** Written exercise A **
Write out the entries on where items appear line for line, including every one of them, but leave out the pictures.

** Text excerpt **
============================================================

Business Chamber Queensland report reveals business in crisis, with confidence suffering its steepest collapse in two decades

 

Business confidence in the Queensland economy has slumped by the biggest margin in 20 years of data, according to the state’s peak business body.

Business Chamber Queensland’s Pulse Report for the March quarter, released today, shows confidence has plummeted below levels recorded in 2008 during the height of the Global Financial Crisis.

Confidence has now fallen for the third straight quarter, and businesses expect it to deteriorate further.

A combination of rising fuel costs, supply chain insecurity, cost of living pressures, inflation, restrictive regulatory burden, low productivity and higher interest rates has put businesses under intense pressure.

Concerns over political and economic stability are at an all-time high, moving from ninth to the top concern amid disrupted energy trade and shifting geopolitical and domestic pressures.

Business Chamber Queensland CEO Heidi Cooper said businesses were facing enormous strain with general business conditions, sales, profits, investment and employment all taking a significant hit.

“The high cost and global shortage of fuel and oil by-products and the subsequent supply chain cost flow-ons emerged as the most prominent concern, acting as a massive burden on every industry due to freight and transportation costs,” Ms Cooper said.

At the same time, labour and other costs have returned to high levels following big increases during the quarter.

Businesses also reported 95% felt the impact of the fuel crisis with at least 60% reporting higher input costs, increased freight and transport costs, reduced operating hours, and cashflow pressure.

Ms Cooper said these headwinds, combined with high interest rates, stubborn inflation, energy and insurance cost increases, flat productivity, regulatory compliance pressures and wage increases meant Queensland businesses were looking for signs of encouragement in an uncertain and highly challenging operating environment.

“This uncertainty and compounding pressure is making it extremely difficult to invest, hire and grow,” she said.

“Queensland businesses can’t keep taking hits and this perfect storm of conditions is putting more and more pressure on an already stretched and stressed business community.”

Ms Cooper said the 2026-27 State Budget represented a pivotal opportunity to strengthen the Queensland business environment and restore confidence.

Payroll tax relief is at the top of Business Chamber Queensland’s 70-plus recommendations for the State Government’s budget on June 23, alongside calls to deliver much-needed infrastructure while cutting red tape and providing direct capability-building support to businesses.

In its budget submission, the Chamber estimates lifting the payroll tax threshold from $1.3 million to $1.5 million would benefit more than half a million businesses and reduce the handbrake on growth.

Among the recommendations are calls for commitments on priority projects from the Bruce Highway to key energy infrastructure, in addition to reducing regulatory burdens that inhibit productivity and place significant cost on every business in Queensland.

The key objective of the Chamber’s budget submission is to encourage policy and budget initiatives that lifts productivity and profitability and sets Queensland businesses up to take advantage of all the opportunities ahead.

============================================================

Entries on where items appear:
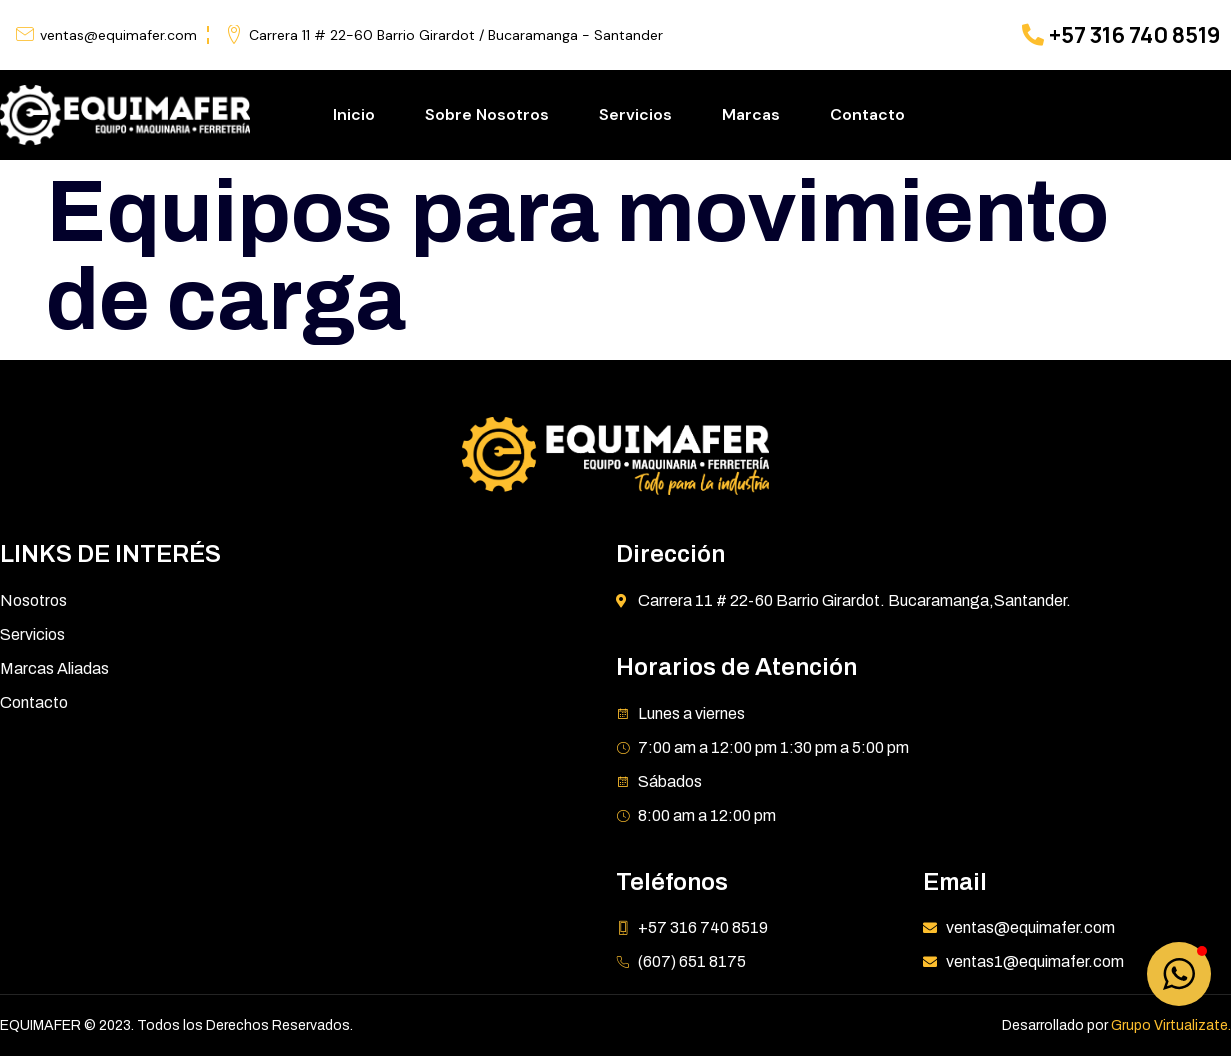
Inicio (354, 114)
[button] (1179, 974)
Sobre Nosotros (487, 114)
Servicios (635, 114)
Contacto (867, 114)
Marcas (751, 114)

============================================================

** Written exercise B **
From the Business Chamber Queensland report, pull the passage between "The key objective of the" and "all the opportunities ahead.", inclusive, copying it word for word.

** Exercise output A **
Inicio (354, 114)
[button] (1179, 974)
Sobre Nosotros (487, 114)
Servicios (635, 114)
Contacto (867, 114)
Marcas (751, 114)

** Exercise output B **
The key objective of the Chamber’s budget submission is to encourage policy and budget initiatives that lifts productivity and profitability and sets Queensland businesses up to take advantage of all the opportunities ahead.